August 26, 2014 at 4:51 pm
Hi everyone -
I am working with a table that has a column which stores multiple data/values that are comma separated.
I need to be able to query that table and get those rows where the values in that column match a pre-defined search list.
I was thinking of somehow trying to take the search list and convert it to a table(temp or a cte) and then JOIN to the table.

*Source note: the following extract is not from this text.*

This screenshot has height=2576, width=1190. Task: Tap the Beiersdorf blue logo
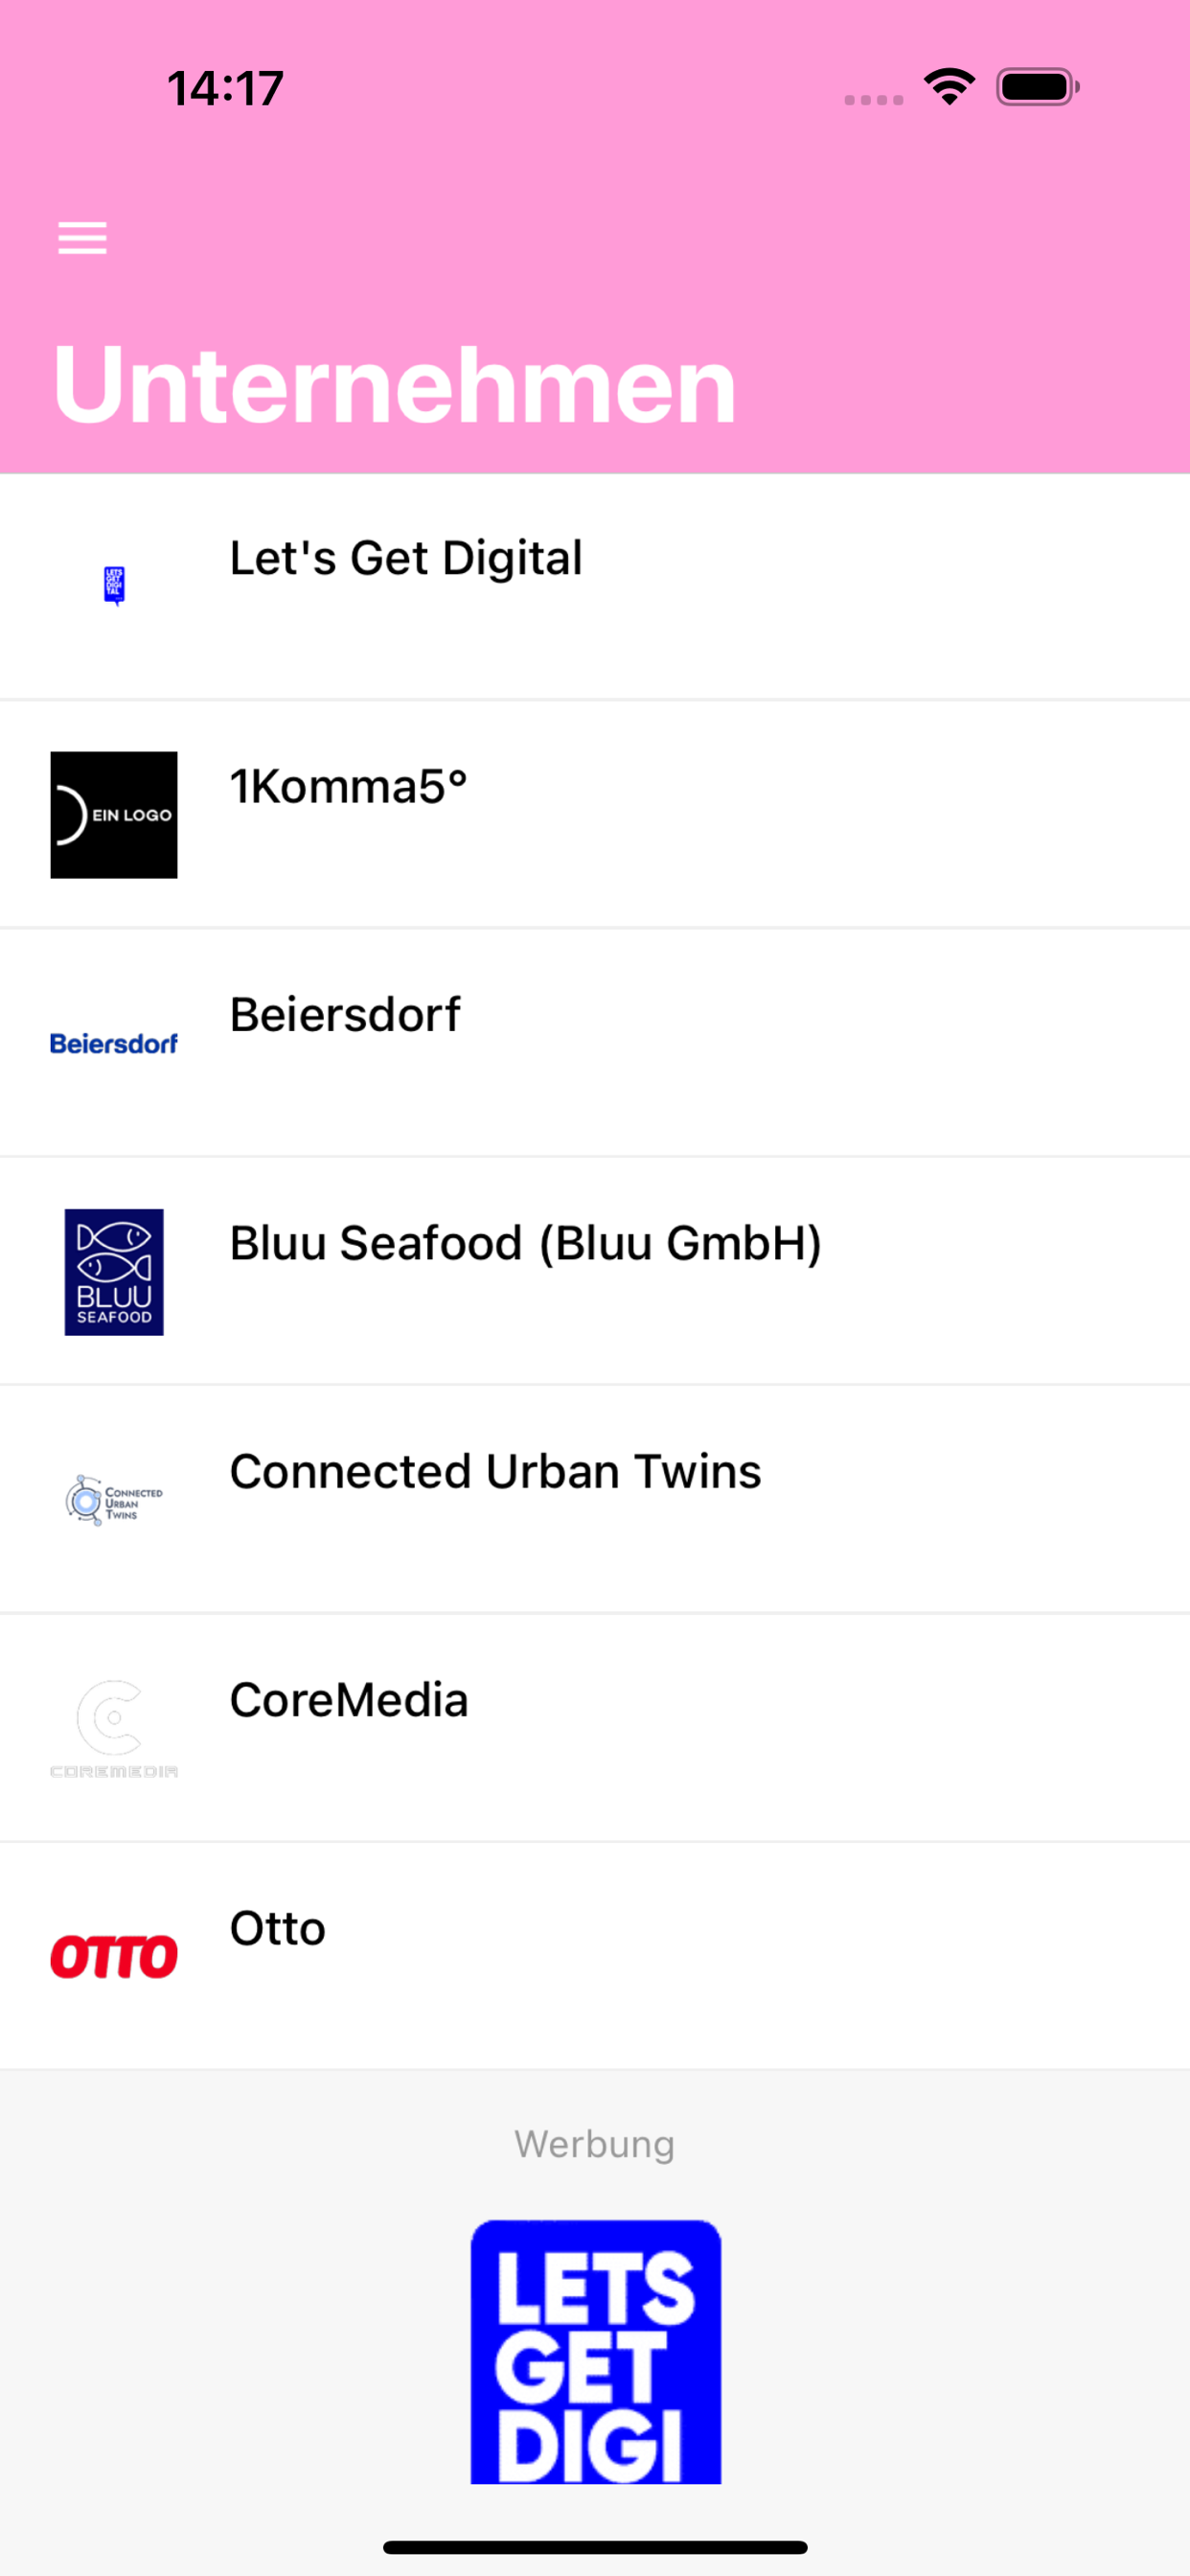pos(114,1043)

however, since the column may contain multiple values, i would need to parse/separate that first. I am not sure how to parse and then join to a list (if that is even the best way to solve this) to only get the rows where the search column contains one or more of the items we're looking for.

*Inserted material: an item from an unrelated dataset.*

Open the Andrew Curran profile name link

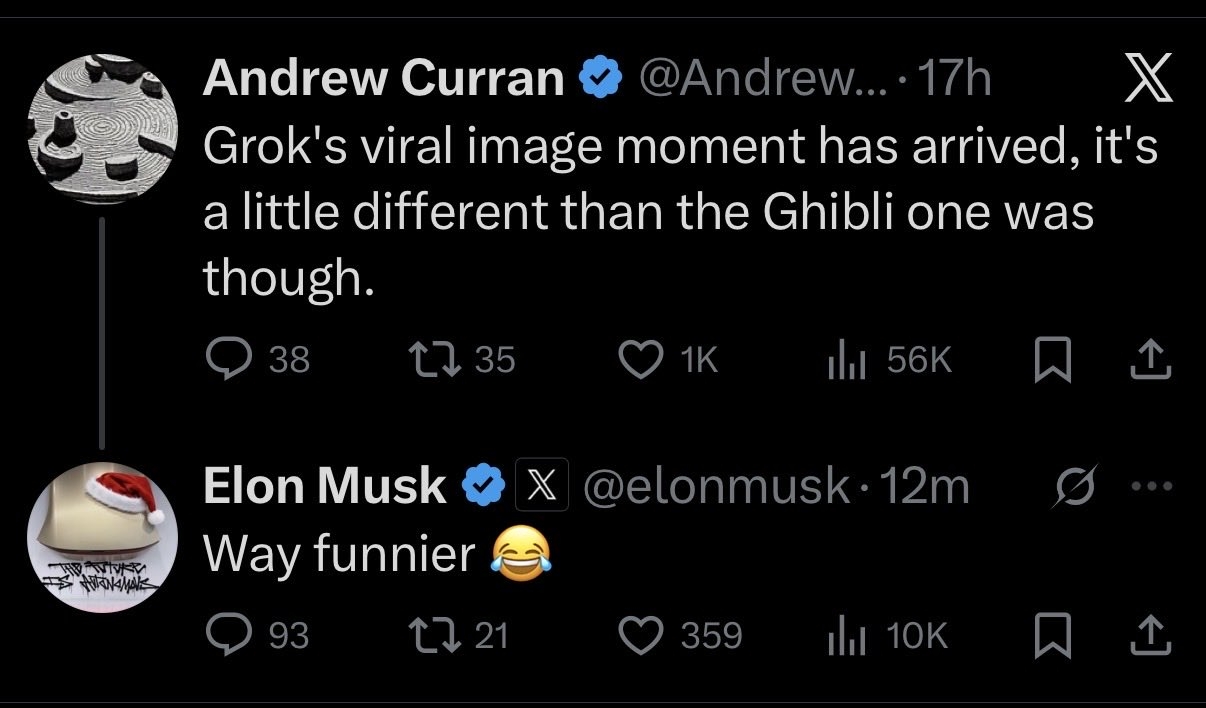[x=382, y=80]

Below is some sample data, and if there are any other articles or links that might help, please send or suggest them.
Thanks much - will
Declare @BaseTable table (PKCol int, Column2Search varchar(2000))
Insert into @BaseTable (PKCol, Column2Search)
Select 1001, 'apple,orange,grapefruit'
UNION ALL
Select 1002, 'grapefruit,coconut'
UNION ALL
Select 1003, 'toast'
UNION ALL
Select 1004, 'cookies,apple,crackers'
Declare @SearchList table (SearchValue varchar(2000) )
Insert Into @SearchList
Select 'apple'
UNION ALL
Select 'orange'
UNION ALL
Select 'grapefruit'
UNION ALL
Select 'pear'
August 26, 2014 at 6:13 pm
This is one of the reasons to normalize our tables. To help you with this, I'm using a delimited string splitter (or I should say THE delimited string splitter). You can find information on it in here: http://www.sqlservercentral.com/articles/Tally+Table/72993/
With that function, the query is quite simple
SELECT *
FROM @BaseTable
WHERE EXISTS(
SELECT *
FROM DelimitedSplit8K( Column2Search, ',') s
JOIN @SearchList l ON s.Item = l.SearchValue)
August 26, 2014 at 9:53 pm
Here is an alternative solution using CHARINDEX
😎
Declare @BaseTable table (PKCol int, Column2Search varchar(2000))
Insert into @BaseTable (PKCol, Column2Search)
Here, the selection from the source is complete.